Remote coral atolls with a total land area of about five square miles, the Cocos were discovered in 1609 but remained uninhabited until the time of the first John Clunies-Ross, an enterprising Shetlander. He covered them with coconut palms and brought in the indentured labourers who became known as the Cocos Malays. Nuts, oil and copra were exported, to lucrative effect.

With Queen Victoria's official blessing, a dictatorship developed, which was widely regarded as benign. Steady growth in the Malay population and the fact that many labourers chose to stay at the end of their indenture period were taken as proof that the islanders saw it that way too.

But slowly the outside world encroached. It was the presence of a wireless station that drew the famous German cruiser Emden there on a wrecking raid in 1916. An SOS was picked up by the Australian warship Sydney and the ensuing battle ended the Emden's long reign of terror in the southern oceans. Parts of the wreck can still be seen on Keeling Island, where it was beached.

In 1942 the Japanese came, a warship shelling the radio station on Direction Island. But there was no landing, and the Cocos soon became an important transit point for the Allies.

The post-war years brought increasing foreign intrusion. In 1955 Australia acquired sovereignty and introduced hard currency instead of Clunies-Ross tokens; in 1974 a United Nations mission condemned the 'anachronistic and feudal' relationship between the family and the Malays, and demanded democratic reform; in 1978 the Australian government bought the islands from the family for dollars A6.25m and undertook to raise living standards and improve education.

The aspirations of the Malay islanders also changed. Many moved abroad, while those who remained assumed control of the island government and its economy. The copra business has died, but there are postage stamps, the airfield and a growing tourist trade - about 40 people a week.

Young John's father, also called John, was the last of the island kings and received the Queen and the Duke of Edinburgh there in some style in 1954. By the 1980s, he was fighting a series of rearguard actions against hostile Labor governments in Canberra. In 1986, after a shipping venture failed, he was declared bankrupt, and he now lives in reduced circumstances in Perth. Oceania House, the beautiful family home, built with materials shipped in from Scotland on a promontory overlooking the main Cocos lagoon, was also lost.

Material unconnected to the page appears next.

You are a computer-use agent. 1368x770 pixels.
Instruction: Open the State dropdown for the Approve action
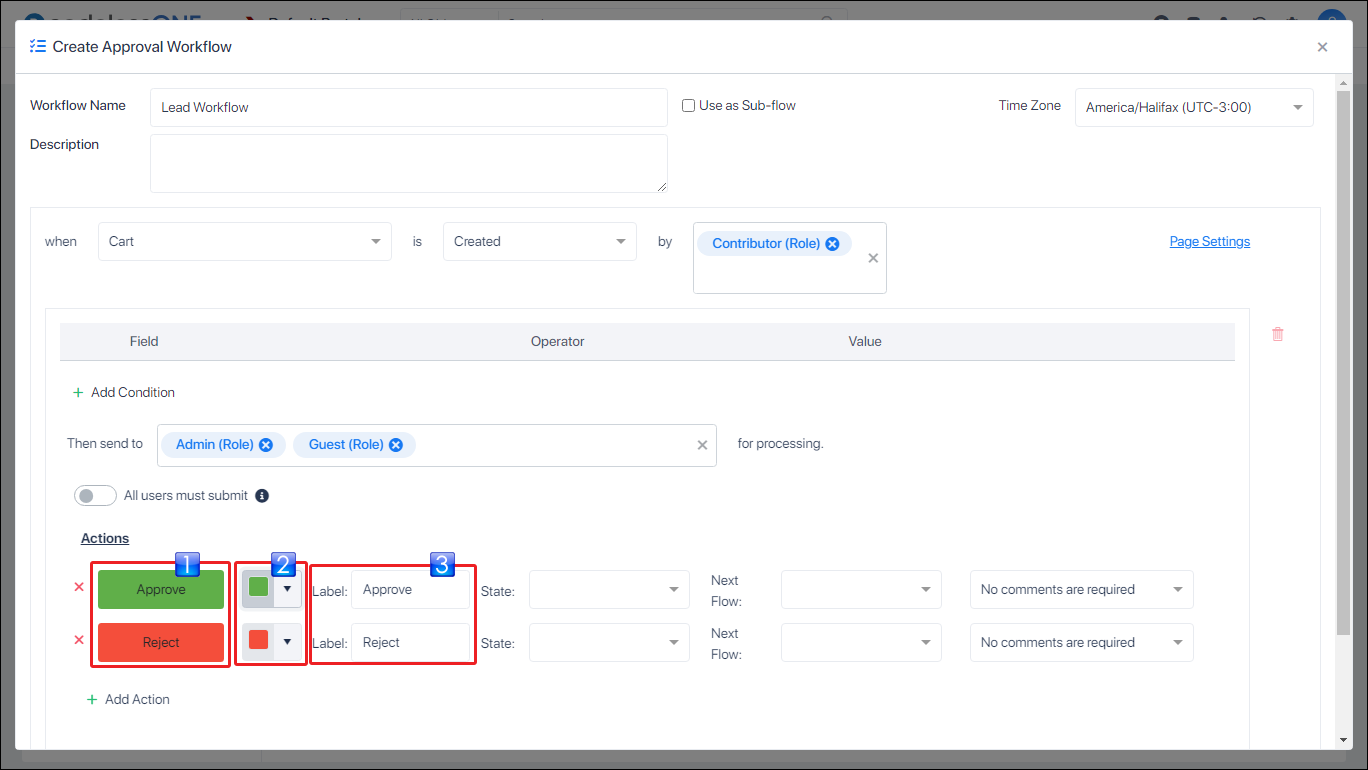tap(675, 589)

Young John's charmless modern bungalow in the grounds of the house is the final toehold, but the trustees in bankruptcy now want him off the estate so that the government can have vacant possession. It plans to turn the house over to the island council, perhaps for use as a hotel.

Mr Clunies-Ross is ready to go, but insists that the government, which controls all the islands' housing, must first find him a suitable home. 'I'm not staying to be bloody-minded. I've been offered a place on West Island, but it's unsuitable,' he says.

West Island is unsuitable partly because it is the European island, home to the 200 outsiders who work at the airfield, in the administration and on an Australian animal quarantine station. The Clunies-Rosses have always lived on Home Island, among the 300 Malays. There are strong blood ties, since several of the kings married Malay women.

Young John, 36, educated at Seaford College in Sussex, has three children by his first marriage (including another John), and a fiancee.

His pride is dented by his family's fall, but he is not inclined to wallow in history. All he wants to do, he says, is to stay on the island and make his living catching and exporting fish for aquariums.